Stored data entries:

"""

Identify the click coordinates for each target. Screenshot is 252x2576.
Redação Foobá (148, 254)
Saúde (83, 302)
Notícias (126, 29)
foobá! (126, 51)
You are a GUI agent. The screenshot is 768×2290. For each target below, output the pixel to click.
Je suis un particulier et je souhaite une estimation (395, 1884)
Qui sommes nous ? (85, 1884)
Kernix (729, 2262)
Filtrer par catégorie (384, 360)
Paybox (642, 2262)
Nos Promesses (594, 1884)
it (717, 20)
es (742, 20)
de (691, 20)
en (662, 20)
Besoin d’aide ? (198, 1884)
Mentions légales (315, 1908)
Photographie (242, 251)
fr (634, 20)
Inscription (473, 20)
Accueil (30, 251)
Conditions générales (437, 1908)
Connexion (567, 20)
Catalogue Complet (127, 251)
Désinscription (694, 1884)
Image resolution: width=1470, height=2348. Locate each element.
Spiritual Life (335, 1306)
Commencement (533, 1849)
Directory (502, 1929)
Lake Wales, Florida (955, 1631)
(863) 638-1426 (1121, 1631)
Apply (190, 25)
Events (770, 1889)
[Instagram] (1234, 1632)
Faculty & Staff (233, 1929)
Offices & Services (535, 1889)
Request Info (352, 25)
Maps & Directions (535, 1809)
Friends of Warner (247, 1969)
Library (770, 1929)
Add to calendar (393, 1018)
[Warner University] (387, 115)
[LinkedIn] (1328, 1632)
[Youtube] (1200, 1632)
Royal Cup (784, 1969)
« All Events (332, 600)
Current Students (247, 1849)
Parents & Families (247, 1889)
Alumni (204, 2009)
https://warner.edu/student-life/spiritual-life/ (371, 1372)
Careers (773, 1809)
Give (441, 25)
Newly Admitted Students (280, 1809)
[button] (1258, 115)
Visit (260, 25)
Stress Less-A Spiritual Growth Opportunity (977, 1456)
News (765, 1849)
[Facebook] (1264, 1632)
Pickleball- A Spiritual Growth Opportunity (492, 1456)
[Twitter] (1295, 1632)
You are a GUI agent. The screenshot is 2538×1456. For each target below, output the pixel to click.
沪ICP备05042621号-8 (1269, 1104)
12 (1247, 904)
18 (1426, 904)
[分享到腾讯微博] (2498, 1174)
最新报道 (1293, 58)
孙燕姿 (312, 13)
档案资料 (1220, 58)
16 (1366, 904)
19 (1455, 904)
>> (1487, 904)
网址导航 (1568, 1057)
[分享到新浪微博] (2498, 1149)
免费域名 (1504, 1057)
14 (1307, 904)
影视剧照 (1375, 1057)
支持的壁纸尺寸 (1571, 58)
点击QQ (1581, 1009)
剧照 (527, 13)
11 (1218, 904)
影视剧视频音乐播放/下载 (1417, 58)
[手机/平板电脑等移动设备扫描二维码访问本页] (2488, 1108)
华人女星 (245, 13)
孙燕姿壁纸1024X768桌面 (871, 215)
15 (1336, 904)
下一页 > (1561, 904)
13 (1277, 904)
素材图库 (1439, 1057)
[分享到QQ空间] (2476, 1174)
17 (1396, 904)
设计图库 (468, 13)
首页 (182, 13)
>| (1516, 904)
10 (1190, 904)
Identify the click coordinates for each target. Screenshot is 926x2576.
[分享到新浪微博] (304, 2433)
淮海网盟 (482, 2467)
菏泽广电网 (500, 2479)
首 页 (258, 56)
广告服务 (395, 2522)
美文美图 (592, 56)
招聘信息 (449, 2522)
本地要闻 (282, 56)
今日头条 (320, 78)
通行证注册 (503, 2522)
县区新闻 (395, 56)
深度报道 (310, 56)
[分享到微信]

"""

Task ::
Above are some records; repeat all of them exactly.

Task answer ::
Identify the click coordinates for each target. Screenshot is 252x2576.
Redação Foobá (148, 254)
Saúde (83, 302)
Notícias (126, 29)
foobá! (126, 51)
You are a GUI agent. The screenshot is 768×2290. For each target below, output the pixel to click.
Je suis un particulier et je souhaite une estimation (395, 1884)
Qui sommes nous ? (85, 1884)
Kernix (729, 2262)
Filtrer par catégorie (384, 360)
Paybox (642, 2262)
Nos Promesses (594, 1884)
it (717, 20)
es (742, 20)
de (691, 20)
en (662, 20)
Besoin d’aide ? (198, 1884)
Mentions légales (315, 1908)
Photographie (242, 251)
fr (634, 20)
Inscription (473, 20)
Accueil (30, 251)
Conditions générales (437, 1908)
Connexion (567, 20)
Catalogue Complet (127, 251)
Désinscription (694, 1884)
Image resolution: width=1470, height=2348. Locate each element.
Spiritual Life (335, 1306)
Commencement (533, 1849)
Directory (502, 1929)
Lake Wales, Florida (955, 1631)
(863) 638-1426 (1121, 1631)
Apply (190, 25)
Events (770, 1889)
[Instagram] (1234, 1632)
Faculty & Staff (233, 1929)
Offices & Services (535, 1889)
Request Info (352, 25)
Maps & Directions (535, 1809)
Friends of Warner (247, 1969)
Library (770, 1929)
Add to calendar (393, 1018)
[Warner University] (387, 115)
[LinkedIn] (1328, 1632)
[Youtube] (1200, 1632)
Royal Cup (784, 1969)
« All Events (332, 600)
Current Students (247, 1849)
Parents & Families (247, 1889)
Alumni (204, 2009)
https://warner.edu/student-life/spiritual-life/ (371, 1372)
Careers (773, 1809)
Give (441, 25)
Newly Admitted Students (280, 1809)
[button] (1258, 115)
Visit (260, 25)
Stress Less-A Spiritual Growth Opportunity (977, 1456)
News (765, 1849)
[Facebook] (1264, 1632)
Pickleball- A Spiritual Growth Opportunity (492, 1456)
[Twitter] (1295, 1632)
You are a GUI agent. The screenshot is 2538×1456. For each target below, output the pixel to click.
沪ICP备05042621号-8 (1269, 1104)
12 (1247, 904)
18 (1426, 904)
[分享到腾讯微博] (2498, 1174)
最新报道 (1293, 58)
孙燕姿 (312, 13)
档案资料 (1220, 58)
16 (1366, 904)
19 (1455, 904)
>> (1487, 904)
网址导航 (1568, 1057)
[分享到新浪微博] (2498, 1149)
免费域名 (1504, 1057)
14 (1307, 904)
影视剧照 (1375, 1057)
支持的壁纸尺寸 (1571, 58)
点击QQ (1581, 1009)
剧照 (527, 13)
11 (1218, 904)
影视剧视频音乐播放/下载 (1417, 58)
[手机/平板电脑等移动设备扫描二维码访问本页] (2488, 1108)
华人女星 (245, 13)
孙燕姿壁纸1024X768桌面 (871, 215)
15 (1336, 904)
下一页 > (1561, 904)
13 (1277, 904)
素材图库 (1439, 1057)
[分享到QQ空间] (2476, 1174)
17 (1396, 904)
设计图库 (468, 13)
首页 (182, 13)
>| (1516, 904)
10 (1190, 904)
Identify the click coordinates for each target. Screenshot is 926x2576.
[分享到新浪微博] (304, 2433)
淮海网盟 (482, 2467)
菏泽广电网 (500, 2479)
首 页 (258, 56)
广告服务 (395, 2522)
美文美图 (592, 56)
招聘信息 (449, 2522)
本地要闻 (282, 56)
今日头条 (320, 78)
通行证注册 (503, 2522)
县区新闻 (395, 56)
深度报道 (310, 56)
[分享到微信]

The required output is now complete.